Der Platz blieb nach 1945 als Mahnmal gegen Krieg und Zerstörung unbebaut, er diente als Weideplatz für Schafe und Parkplatz und ab 1982 Demonstranten als Symbol des Widerstands gegen das SED-Regime. Erst nach der Wende wurde die Kirche mit Spenden aus der ganzen Welt wiederaufgebaut und 2005 eingeweiht. Sie ist das Wahrzeichen der Stadt, ein schöner Rundbau mit einer mächtigen Steinkuppel und zieht die Besucher magnetisch an.
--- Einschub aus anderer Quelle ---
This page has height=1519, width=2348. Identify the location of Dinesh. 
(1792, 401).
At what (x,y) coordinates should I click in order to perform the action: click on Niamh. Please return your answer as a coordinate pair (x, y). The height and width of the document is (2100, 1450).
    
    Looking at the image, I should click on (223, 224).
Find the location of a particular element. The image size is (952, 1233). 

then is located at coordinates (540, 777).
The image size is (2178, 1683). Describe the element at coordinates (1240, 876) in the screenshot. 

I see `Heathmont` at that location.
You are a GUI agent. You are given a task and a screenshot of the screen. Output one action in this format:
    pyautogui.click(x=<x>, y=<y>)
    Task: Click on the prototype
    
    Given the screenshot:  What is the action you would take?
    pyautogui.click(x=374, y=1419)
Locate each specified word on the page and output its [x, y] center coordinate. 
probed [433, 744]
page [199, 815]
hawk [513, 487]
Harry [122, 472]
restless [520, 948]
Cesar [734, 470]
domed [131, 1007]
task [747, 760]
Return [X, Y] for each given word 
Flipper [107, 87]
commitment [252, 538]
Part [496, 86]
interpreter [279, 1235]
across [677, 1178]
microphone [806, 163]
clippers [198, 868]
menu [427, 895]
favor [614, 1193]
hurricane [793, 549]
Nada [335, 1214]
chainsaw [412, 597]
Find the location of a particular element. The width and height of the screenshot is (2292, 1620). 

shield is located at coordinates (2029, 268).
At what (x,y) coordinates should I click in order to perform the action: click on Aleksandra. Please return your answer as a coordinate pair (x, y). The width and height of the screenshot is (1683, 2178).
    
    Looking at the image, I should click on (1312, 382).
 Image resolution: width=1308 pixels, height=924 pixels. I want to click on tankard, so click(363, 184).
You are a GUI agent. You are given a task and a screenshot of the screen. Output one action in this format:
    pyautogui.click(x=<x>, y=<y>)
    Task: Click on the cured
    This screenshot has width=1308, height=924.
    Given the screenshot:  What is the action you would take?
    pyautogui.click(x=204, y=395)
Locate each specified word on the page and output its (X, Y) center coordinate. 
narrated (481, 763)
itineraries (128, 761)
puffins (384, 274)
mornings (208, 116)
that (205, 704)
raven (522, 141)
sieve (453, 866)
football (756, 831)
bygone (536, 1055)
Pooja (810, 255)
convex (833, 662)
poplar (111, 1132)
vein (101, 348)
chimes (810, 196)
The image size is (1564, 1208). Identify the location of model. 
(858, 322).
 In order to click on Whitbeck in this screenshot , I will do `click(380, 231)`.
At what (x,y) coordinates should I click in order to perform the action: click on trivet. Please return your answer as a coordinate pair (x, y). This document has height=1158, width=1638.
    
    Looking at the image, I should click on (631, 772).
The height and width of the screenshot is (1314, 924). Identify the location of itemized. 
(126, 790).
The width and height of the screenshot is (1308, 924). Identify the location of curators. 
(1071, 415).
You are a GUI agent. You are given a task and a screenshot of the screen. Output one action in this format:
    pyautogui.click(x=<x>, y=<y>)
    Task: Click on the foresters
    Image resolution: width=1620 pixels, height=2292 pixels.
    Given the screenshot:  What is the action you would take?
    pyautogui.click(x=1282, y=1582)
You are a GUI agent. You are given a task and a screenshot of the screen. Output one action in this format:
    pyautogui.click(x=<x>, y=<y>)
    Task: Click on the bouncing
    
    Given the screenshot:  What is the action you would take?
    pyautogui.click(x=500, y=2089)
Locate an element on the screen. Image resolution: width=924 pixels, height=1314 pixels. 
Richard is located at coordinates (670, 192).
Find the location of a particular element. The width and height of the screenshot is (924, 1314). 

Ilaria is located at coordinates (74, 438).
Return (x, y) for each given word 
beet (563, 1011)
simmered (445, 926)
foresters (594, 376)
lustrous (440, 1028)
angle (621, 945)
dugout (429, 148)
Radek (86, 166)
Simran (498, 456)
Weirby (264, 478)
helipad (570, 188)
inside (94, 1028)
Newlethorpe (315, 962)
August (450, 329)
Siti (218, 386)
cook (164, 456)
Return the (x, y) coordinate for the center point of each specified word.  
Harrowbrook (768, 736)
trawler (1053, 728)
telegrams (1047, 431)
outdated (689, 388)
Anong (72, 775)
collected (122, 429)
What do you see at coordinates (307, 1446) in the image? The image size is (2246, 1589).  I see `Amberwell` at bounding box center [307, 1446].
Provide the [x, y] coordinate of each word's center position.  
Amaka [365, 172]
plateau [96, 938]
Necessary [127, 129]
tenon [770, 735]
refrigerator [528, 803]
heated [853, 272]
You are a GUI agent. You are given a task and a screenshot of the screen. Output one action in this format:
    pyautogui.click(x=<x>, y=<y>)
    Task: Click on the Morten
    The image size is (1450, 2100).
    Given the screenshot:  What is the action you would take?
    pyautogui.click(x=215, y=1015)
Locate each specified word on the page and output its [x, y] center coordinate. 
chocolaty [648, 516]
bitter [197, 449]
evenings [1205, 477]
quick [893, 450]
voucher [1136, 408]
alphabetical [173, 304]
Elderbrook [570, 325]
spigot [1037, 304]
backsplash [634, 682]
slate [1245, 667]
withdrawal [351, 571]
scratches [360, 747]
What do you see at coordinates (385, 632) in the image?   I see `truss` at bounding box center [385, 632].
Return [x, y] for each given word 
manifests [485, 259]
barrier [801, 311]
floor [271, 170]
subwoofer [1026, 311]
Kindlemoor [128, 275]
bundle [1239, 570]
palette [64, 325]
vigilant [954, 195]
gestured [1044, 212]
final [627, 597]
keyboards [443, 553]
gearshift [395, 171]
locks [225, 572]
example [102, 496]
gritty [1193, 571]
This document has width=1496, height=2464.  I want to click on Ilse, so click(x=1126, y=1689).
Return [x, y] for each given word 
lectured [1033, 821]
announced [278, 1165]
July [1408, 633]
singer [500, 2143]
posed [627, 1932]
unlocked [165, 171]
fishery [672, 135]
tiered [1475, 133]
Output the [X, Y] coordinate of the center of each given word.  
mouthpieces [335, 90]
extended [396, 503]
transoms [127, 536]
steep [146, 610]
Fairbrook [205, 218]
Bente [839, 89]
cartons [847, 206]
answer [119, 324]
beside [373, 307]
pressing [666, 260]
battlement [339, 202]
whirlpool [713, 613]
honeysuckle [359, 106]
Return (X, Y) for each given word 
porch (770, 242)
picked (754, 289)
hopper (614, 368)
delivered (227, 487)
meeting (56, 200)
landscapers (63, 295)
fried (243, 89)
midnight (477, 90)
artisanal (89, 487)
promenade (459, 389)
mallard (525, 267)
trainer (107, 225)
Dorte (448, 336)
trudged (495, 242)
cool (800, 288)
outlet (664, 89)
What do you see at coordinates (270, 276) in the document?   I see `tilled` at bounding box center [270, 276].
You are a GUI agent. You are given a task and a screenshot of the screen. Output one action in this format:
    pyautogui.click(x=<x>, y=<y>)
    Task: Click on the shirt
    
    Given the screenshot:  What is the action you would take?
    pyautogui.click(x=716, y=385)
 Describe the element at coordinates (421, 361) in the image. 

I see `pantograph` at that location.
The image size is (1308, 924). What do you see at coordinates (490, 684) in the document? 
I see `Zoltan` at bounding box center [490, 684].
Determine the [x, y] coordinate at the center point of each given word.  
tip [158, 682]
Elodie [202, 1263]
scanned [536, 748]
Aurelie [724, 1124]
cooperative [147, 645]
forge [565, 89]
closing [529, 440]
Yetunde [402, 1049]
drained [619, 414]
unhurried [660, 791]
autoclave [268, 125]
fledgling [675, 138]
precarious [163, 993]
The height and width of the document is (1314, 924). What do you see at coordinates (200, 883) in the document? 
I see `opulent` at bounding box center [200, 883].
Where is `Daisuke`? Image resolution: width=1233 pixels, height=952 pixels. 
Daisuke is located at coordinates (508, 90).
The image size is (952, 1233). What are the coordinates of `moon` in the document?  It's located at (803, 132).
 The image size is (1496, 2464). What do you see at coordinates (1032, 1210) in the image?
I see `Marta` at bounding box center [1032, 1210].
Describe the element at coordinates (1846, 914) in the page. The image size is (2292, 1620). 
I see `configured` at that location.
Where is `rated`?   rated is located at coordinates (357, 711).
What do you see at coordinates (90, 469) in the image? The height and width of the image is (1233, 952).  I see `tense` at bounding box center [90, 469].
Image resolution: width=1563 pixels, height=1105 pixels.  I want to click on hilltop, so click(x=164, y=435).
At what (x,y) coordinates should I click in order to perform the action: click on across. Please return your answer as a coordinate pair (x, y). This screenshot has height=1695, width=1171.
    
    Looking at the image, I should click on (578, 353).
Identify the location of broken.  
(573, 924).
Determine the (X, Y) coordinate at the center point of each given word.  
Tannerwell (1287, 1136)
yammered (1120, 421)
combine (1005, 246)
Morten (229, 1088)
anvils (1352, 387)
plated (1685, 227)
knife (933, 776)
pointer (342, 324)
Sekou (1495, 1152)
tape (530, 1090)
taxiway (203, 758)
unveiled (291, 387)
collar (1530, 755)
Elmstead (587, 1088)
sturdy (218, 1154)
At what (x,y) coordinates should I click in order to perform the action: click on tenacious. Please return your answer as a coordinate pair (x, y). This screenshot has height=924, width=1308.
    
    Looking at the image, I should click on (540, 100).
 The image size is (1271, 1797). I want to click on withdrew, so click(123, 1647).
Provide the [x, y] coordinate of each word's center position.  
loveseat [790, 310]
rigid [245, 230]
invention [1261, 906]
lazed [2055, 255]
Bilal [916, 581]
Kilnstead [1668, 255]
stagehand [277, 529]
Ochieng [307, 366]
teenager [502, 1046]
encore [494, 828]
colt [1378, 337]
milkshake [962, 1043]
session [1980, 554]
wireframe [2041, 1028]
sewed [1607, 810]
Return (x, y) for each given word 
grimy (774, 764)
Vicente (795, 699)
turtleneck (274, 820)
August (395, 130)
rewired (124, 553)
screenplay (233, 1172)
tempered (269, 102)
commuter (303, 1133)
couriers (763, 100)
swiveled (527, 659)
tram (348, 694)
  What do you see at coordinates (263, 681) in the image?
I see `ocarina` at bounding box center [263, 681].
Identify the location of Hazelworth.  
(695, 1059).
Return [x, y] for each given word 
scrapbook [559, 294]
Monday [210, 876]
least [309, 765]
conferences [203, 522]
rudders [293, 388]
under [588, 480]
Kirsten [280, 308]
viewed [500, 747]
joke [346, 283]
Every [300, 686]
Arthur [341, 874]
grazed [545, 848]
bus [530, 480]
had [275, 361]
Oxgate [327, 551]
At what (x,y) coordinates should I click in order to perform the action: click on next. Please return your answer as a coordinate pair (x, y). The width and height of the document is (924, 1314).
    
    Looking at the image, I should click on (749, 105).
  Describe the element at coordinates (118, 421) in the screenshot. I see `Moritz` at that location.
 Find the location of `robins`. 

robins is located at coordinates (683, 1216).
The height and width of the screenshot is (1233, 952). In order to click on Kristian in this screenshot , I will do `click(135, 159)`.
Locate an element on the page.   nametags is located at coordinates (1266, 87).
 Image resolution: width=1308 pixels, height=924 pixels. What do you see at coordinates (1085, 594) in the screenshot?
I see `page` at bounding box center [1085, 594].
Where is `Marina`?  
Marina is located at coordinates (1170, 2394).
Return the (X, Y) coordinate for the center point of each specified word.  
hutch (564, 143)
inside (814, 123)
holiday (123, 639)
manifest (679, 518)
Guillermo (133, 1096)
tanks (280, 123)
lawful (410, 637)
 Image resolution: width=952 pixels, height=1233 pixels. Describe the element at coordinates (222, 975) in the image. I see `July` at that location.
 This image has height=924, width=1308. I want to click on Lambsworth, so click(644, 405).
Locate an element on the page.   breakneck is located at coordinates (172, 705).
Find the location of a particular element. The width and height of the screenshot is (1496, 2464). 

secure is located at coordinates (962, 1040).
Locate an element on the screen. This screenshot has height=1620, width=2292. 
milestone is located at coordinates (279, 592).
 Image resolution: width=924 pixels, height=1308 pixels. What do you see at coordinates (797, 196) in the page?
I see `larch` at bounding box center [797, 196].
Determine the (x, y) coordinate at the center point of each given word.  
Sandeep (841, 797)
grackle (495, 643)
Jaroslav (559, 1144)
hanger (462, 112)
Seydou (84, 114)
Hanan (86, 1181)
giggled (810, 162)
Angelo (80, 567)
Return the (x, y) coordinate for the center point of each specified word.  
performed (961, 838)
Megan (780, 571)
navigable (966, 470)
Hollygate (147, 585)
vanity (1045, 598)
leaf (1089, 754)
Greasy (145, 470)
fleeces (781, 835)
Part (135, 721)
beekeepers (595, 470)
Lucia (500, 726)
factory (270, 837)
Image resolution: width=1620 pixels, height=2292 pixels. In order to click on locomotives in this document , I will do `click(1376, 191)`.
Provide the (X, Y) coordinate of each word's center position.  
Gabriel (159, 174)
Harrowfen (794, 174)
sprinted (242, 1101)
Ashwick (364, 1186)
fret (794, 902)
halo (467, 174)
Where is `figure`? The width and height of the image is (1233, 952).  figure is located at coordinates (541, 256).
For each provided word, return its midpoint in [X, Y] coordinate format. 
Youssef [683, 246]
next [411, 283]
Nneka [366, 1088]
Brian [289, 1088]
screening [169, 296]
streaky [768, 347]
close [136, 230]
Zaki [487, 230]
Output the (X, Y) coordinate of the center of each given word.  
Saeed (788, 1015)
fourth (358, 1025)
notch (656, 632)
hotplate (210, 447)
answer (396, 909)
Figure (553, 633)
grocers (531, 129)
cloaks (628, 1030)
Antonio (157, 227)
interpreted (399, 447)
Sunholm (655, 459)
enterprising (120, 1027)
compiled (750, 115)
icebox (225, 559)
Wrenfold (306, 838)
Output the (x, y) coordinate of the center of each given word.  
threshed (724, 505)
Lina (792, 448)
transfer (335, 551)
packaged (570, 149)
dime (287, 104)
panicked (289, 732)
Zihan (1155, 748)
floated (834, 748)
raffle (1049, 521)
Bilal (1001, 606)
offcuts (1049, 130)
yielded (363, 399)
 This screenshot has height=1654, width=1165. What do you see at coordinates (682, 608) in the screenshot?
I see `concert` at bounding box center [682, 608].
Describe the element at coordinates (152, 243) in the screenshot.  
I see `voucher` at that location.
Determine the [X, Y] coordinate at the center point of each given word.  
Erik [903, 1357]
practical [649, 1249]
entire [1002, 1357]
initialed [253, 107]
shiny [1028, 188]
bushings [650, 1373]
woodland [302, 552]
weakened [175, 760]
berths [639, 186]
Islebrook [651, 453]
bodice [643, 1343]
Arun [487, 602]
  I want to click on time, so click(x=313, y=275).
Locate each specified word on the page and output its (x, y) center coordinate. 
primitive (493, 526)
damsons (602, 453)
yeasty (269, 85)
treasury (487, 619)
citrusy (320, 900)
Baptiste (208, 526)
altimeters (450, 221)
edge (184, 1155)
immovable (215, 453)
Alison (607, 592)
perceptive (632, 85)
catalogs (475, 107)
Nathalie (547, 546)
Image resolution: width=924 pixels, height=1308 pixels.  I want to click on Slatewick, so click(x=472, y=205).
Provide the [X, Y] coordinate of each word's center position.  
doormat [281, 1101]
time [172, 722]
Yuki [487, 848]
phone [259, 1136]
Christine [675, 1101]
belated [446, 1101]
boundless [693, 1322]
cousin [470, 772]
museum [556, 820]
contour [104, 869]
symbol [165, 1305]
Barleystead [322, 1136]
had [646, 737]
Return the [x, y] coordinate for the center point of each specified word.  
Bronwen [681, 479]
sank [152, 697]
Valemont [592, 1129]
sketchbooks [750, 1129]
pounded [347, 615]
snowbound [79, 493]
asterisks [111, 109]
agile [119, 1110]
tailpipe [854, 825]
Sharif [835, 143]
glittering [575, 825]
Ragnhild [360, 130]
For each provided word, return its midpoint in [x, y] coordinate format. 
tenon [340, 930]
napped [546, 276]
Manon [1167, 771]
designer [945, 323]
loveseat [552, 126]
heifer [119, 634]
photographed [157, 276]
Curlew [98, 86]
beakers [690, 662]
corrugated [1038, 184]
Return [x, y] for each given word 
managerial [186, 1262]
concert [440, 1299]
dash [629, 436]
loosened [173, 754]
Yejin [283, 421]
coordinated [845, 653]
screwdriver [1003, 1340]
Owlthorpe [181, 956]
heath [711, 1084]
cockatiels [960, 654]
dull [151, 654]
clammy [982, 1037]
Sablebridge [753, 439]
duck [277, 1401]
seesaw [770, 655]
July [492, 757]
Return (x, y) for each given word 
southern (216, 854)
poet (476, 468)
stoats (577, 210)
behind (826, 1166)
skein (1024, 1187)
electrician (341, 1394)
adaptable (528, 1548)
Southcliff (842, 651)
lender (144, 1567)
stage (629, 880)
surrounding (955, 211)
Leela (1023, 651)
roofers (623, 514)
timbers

Zufällig, wie Hunderte andere Touristen, gerate ich am nächsten Tag mittags in eine Orgelandacht und das passierte folgendermaßen: Der Rundbau lädt zum Sitzen ein, fühlt sich wie ein Theater an, da die Kirche über Ränge verfügt, in denen es früher die Reichen warm hatten. Ungefähr zehn Minuten vor zwölf hört man eine kurze Durchsage, dass gleich eine Andacht mit Orgelmusik stattfinden werde. Eines geht in das andere über, dann sind alle Türen verschlossen und eine Pastorin betritt feierlich den Raum und nach dem Geläut der Friedensglocke und der Orgelmusik befinden wir uns mit einem Psalmgebet, einer Predigt, dem Vaterunser, dem Gemeindelied mitten in einem Gottesdienst, der mit dem Segen beschlossen wird. Sehr gut gemacht, besinnlich, nicht aufdringlich und mich fasziniert, dass auch die vielen Touristen aus fremden Ländern sitzen bleiben und geduldig zuhören. Bald verstehe ich auch warum. Als sich eine größere Gruppe während der Andacht auf den Weg nach draußen macht, wird sie angehalten und muss am Ausgang auf das Ende warten. Es gibt nur einen Ausgang und an dem steht ein Ordensmann mit Klingelbeutel. Wo hatte ich außer an Weihnachten oder zu Ostern je eine so volle Kirche gesehen?

Die Frauenkirche

Neben der Frauenkirche werden bei kurzem Aufenthalt in Dresden neben der 22 Stationen umfassenden Stadtrundfahrt auch wärmstens die Zwingerführung, die Führung Schloss und Fürstenzug und rund um die Frauenkirche empfohlen, die im Ticket inkludiert sind. Großartig, sehr informativ und trotz zweieinhalb Stunden kurzweilig und witzig, ein besonderer Dank gilt meiner engagierten „Gästeführerin“. Und ein letzter Tipp: Einkehren in Pfunds Molkerei, dem schönsten Milchgeschäft der Welt und sich dort ein Glas kalter Buttermilch genehmigen. Es schmeckt himmlisch.